Fifth. At Allen's request the truce offered by the British included New York's eastern frontier, and Vermont promptly responded to all calls upon her for help.
Sixth. There is reason to believe that General Washington was informed by General Allen, in advance of the Haldimand negotiations, of their purpose.
The state's peculiar frontier, threatened by Canada, unsupported by the other states, disturbed by internal dissensions, unable to defend herself by force, made it necessary to use strategy. No authority was given the commissioners by the executive or by the legislature to treat of anything but an exchange of prisoners. There is no record that I can find that an effort was made at any time to induce Vermonters at large to consider the subject of a British union. Indeed, Governor Chittenden, in 1793, giving a list of those in the secret, mentions only eight, although Ira Allen said, in 1781, that more were added.
It seems to me that Allen shows in this correspondence the talent of a diplomat, a talent which our state needed in its formative period to supplement the audacity of the hardy Green Mountain Boys. There could be no question of disloyalty to the United States, because Vermont had never belonged to them. He was intensely loyal to his own state, for whose welfare he strove, and if Congress still refused to admit her to the Union, there was no other resource than to ally her with Great Britain in self-defence.
[CHAPTER XVI.]
ALLEN WITH GATES.—AT BENNINGTON.—DAVID REDDING.—REPLY TO CLINTON.—EMBASSIES TO CONGRESS.—COMPLAINT AGAINST BROTHER LEVI.—ALLEN IN COURT.
When Allen bade adieu to Washington at Valley Forge, he rode on horseback to Fishkill with General Gates and suite, arriving at that place on the 18th of May, 1778, the very day his brother Heman died at Salisbury. The six or eight days occupied by the trip across New Jersey seems to have been one of unalloyed enjoyment to the hero of Ticonderoga. He tells us that Gates treated him with the generosity of a lord and the freedom of a boon companion. That this intercourse impressed Gates favorably with Allen his correspondence with General Stark later demonstrates. On Sunday evening, the 31st of May, Allen arrived at Bennington. The town being orthodox and Congregationalist, Sunday is observed with Puritanic severity, but he finds the people too jubilant for religious solemnity. The old iron six-pound cannon from Fort Hoosac is brought out and fired in honor of the new state of Vermont.
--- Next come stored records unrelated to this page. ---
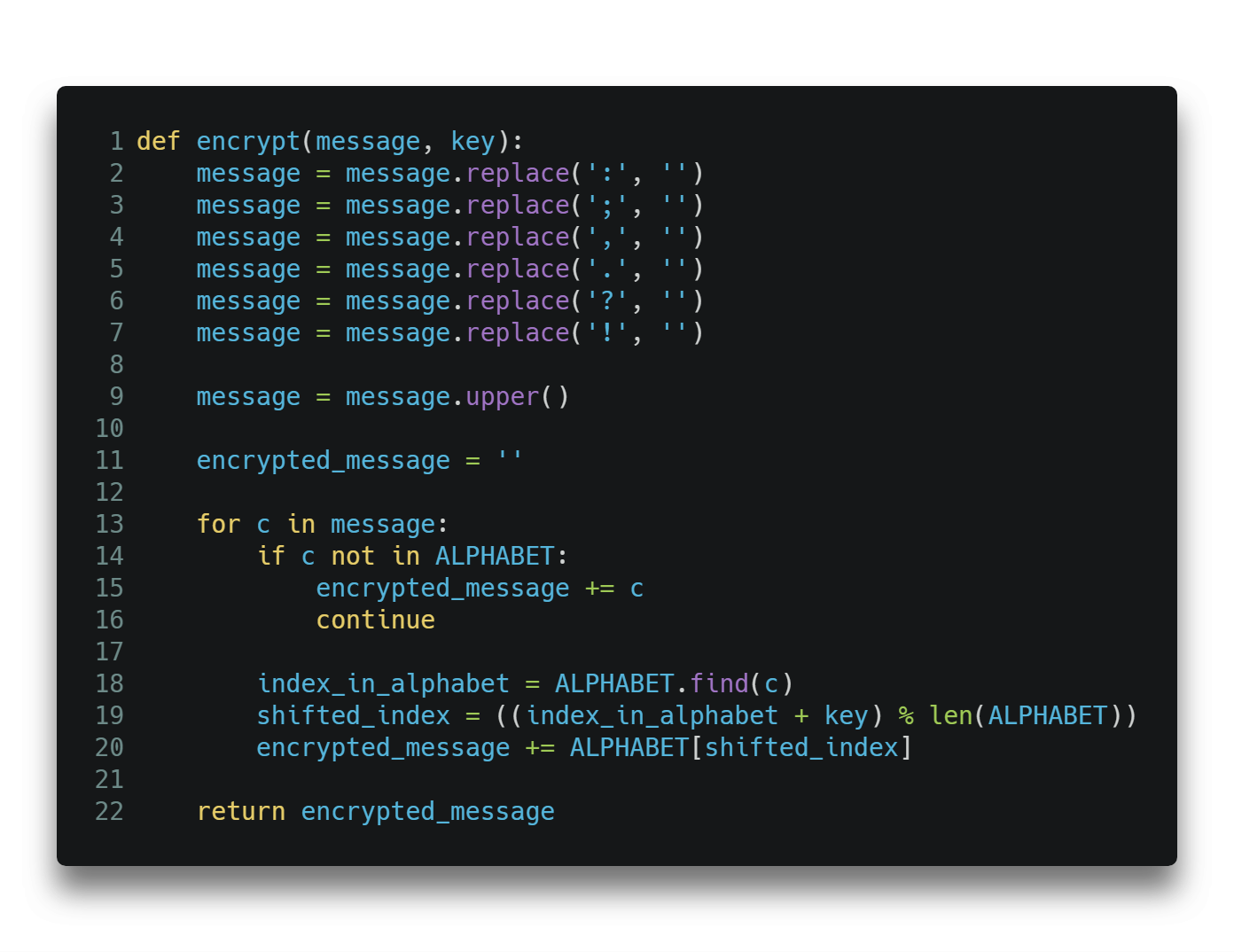This screenshot has height=952, width=1234.
Task: Click the exclamation mark string on line 7
Action: pos(607,332)
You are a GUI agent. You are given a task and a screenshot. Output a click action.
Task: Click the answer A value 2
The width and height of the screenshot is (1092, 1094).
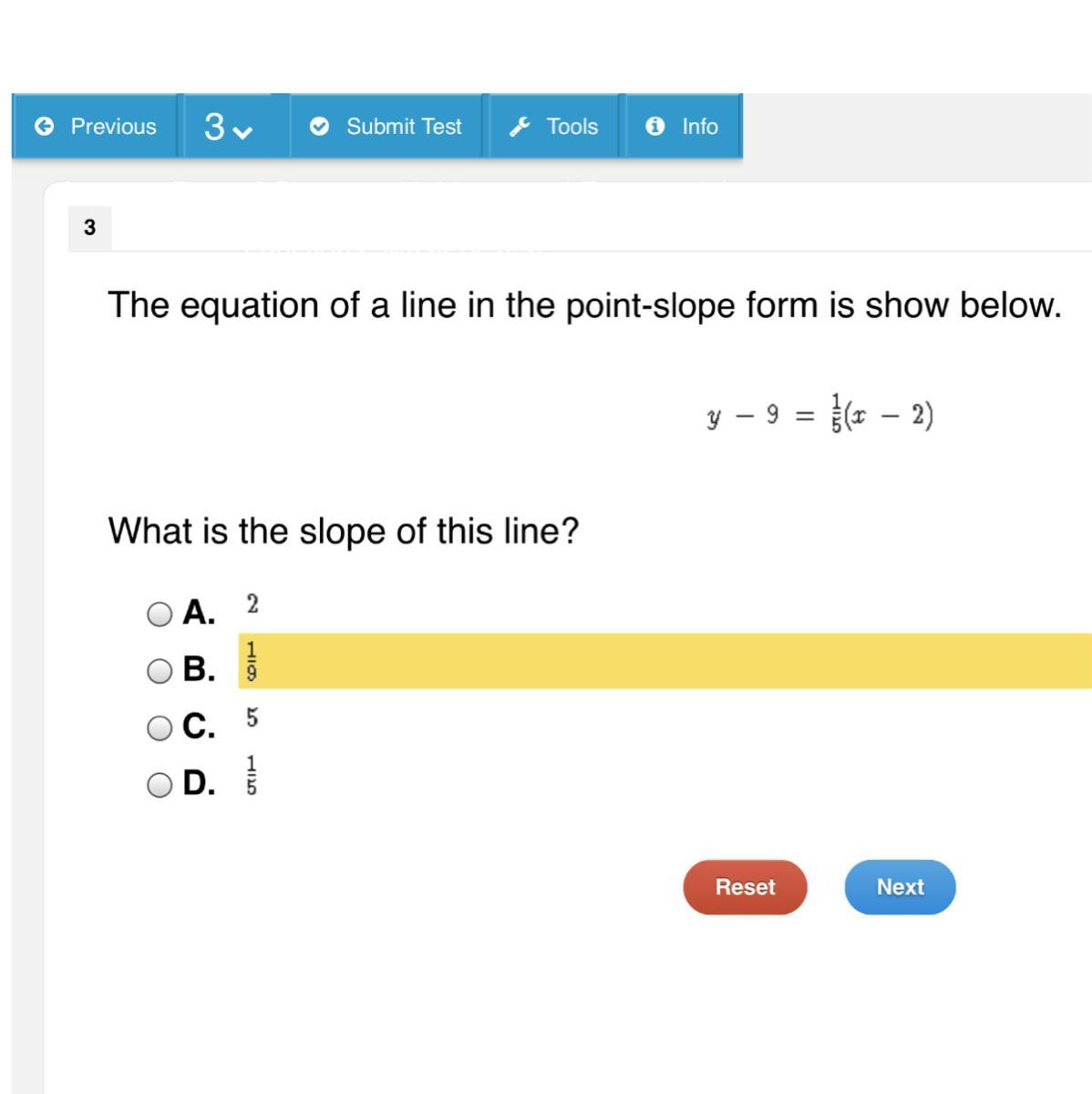[x=252, y=604]
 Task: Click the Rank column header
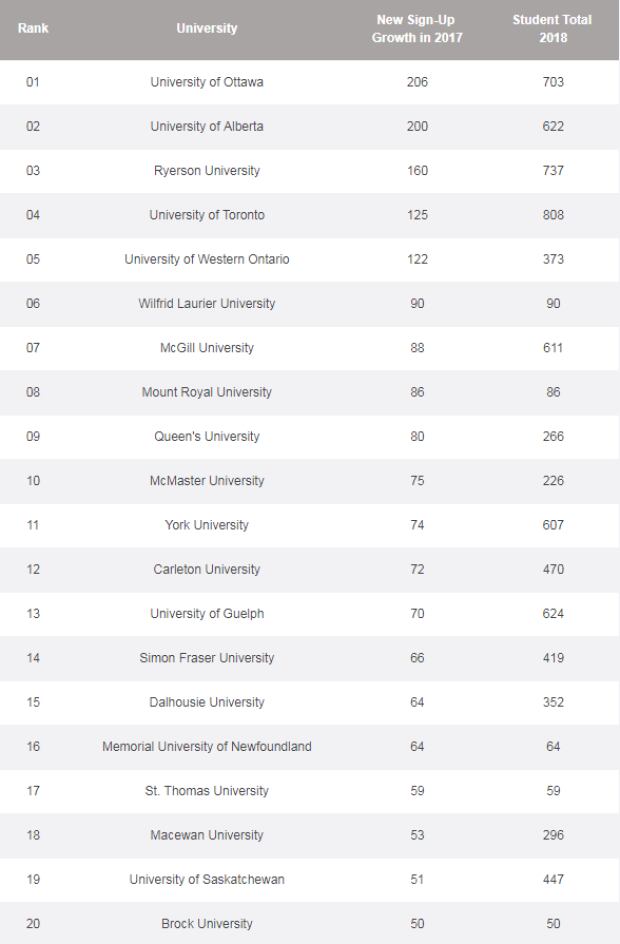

What changes have taken place during his three years' absence! His only son is dead; his wife and four daughters are in Sunderland; two brothers have become state officers. Levi Allen, one of the foremost Green Mountain Boys in 1775, has now become a tory. Burgoyne has swept along the western borders and has been captured. Allen's old followers, under Seth Warner, have won renown at Quebec, Montreal, Hubbardston, Bennington, Saratoga, and Ticonderoga. The constitution has been formed and the state government organized. A legislature has been elected, held one session, and adjourned to meet again this week.